AIM: Report how many lines of the records below contain the string "section", giving only the number.

RECORDS TO PROCESS:
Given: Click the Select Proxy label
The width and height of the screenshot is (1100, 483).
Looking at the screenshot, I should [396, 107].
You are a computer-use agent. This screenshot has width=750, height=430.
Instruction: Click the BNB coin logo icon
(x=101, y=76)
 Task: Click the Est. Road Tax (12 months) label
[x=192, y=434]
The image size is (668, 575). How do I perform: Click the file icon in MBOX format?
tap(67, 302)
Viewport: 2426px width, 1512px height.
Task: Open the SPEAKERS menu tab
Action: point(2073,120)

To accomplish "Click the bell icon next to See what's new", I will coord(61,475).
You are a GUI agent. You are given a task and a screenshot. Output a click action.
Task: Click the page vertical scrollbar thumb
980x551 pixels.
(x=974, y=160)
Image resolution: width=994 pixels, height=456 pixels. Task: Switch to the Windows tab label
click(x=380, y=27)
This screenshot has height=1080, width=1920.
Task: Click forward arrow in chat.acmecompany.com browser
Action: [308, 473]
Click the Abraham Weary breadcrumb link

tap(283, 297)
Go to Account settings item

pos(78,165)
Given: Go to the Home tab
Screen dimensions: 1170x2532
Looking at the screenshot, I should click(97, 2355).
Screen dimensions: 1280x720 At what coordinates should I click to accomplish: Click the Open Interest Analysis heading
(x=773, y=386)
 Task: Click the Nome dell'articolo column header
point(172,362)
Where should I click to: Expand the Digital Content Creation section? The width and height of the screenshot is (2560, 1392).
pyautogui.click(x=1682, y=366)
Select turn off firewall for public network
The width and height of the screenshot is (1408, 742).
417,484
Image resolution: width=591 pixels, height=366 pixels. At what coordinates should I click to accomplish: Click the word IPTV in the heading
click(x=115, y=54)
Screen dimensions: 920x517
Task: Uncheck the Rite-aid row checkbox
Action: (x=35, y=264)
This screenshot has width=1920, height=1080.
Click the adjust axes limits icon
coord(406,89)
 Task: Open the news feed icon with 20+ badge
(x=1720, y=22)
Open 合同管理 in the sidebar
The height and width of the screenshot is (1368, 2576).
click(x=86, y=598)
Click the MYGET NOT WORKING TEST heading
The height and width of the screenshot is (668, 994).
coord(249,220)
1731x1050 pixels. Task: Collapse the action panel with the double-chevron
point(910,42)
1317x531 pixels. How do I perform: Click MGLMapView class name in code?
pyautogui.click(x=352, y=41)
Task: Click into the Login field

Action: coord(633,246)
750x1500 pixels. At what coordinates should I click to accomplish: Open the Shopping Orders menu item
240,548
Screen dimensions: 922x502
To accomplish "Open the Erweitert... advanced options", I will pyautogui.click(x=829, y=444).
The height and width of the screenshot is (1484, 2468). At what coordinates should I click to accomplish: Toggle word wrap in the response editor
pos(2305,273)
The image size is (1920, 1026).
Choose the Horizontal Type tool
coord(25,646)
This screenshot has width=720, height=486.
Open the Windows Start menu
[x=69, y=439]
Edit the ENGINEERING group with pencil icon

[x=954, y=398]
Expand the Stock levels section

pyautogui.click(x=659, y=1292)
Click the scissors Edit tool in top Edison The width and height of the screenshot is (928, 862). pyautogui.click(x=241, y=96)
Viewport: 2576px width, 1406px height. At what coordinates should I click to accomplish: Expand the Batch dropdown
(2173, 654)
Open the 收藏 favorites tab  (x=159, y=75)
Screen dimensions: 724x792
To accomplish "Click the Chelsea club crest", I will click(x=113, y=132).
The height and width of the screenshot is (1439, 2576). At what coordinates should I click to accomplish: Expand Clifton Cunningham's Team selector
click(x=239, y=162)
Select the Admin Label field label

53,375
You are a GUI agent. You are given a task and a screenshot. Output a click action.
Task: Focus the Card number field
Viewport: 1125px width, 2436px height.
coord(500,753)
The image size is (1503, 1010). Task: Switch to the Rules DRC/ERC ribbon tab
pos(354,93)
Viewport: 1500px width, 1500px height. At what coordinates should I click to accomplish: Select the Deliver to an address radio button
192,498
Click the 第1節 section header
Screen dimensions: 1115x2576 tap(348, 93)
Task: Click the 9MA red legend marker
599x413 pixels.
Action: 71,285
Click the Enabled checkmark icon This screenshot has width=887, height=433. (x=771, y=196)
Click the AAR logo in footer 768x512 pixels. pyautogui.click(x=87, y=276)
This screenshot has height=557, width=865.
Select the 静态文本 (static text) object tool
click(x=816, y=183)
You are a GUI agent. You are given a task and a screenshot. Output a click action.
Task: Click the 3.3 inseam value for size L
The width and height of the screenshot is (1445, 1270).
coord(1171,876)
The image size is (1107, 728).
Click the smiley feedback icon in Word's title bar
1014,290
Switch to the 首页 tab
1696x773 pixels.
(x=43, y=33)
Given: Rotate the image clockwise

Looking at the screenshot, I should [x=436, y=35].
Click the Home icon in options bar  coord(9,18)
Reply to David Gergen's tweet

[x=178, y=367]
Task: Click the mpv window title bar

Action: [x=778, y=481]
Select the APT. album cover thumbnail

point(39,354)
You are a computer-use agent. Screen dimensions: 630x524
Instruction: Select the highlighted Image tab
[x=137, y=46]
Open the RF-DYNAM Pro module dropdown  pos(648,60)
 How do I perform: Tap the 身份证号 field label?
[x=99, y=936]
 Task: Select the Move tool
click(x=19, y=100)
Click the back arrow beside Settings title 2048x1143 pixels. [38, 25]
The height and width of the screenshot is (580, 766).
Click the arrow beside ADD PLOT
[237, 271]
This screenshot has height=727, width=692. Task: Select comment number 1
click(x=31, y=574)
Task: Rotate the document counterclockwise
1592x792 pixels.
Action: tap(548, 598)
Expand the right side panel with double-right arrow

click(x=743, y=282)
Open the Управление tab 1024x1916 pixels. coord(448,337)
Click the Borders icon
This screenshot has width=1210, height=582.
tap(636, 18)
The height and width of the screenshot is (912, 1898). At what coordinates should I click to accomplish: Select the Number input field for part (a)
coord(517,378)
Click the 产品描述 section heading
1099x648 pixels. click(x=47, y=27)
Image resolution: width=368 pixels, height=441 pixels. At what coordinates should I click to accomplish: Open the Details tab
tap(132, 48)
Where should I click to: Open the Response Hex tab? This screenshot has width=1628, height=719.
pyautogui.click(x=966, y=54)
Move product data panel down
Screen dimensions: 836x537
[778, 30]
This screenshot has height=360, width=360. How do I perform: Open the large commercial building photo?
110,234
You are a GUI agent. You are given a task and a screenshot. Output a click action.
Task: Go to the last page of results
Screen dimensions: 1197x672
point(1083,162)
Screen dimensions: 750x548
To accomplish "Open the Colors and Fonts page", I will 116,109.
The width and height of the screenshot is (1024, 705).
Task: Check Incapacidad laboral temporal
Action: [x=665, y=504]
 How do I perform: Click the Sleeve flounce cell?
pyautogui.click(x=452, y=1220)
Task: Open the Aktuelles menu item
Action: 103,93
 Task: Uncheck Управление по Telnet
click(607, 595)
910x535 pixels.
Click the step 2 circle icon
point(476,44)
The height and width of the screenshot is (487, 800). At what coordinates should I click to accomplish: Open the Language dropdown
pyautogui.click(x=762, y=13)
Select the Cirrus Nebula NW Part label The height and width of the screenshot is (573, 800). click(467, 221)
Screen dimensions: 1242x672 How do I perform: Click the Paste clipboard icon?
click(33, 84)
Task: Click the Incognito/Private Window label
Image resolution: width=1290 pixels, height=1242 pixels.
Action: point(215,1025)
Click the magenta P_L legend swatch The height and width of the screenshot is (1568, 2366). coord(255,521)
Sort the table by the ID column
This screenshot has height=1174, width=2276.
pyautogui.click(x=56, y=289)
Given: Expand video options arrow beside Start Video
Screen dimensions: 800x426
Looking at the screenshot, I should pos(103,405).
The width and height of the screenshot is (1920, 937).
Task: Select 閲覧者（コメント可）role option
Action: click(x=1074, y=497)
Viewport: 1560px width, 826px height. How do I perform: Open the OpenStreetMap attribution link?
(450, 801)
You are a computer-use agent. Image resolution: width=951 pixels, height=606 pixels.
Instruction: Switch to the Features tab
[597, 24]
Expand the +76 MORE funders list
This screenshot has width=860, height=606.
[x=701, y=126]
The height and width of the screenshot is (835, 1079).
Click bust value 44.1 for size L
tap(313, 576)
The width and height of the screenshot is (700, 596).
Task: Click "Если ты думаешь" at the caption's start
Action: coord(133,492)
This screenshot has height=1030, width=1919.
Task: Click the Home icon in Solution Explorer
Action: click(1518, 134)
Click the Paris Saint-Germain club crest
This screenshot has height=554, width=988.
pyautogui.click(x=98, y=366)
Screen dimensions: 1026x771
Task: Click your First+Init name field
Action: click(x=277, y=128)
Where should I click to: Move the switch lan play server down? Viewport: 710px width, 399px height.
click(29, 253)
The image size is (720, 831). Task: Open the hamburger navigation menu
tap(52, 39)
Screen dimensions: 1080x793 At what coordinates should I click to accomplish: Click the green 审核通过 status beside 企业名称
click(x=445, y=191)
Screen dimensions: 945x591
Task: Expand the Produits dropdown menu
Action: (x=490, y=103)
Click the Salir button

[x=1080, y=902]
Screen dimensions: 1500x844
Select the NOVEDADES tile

CORRECT RESULT: 4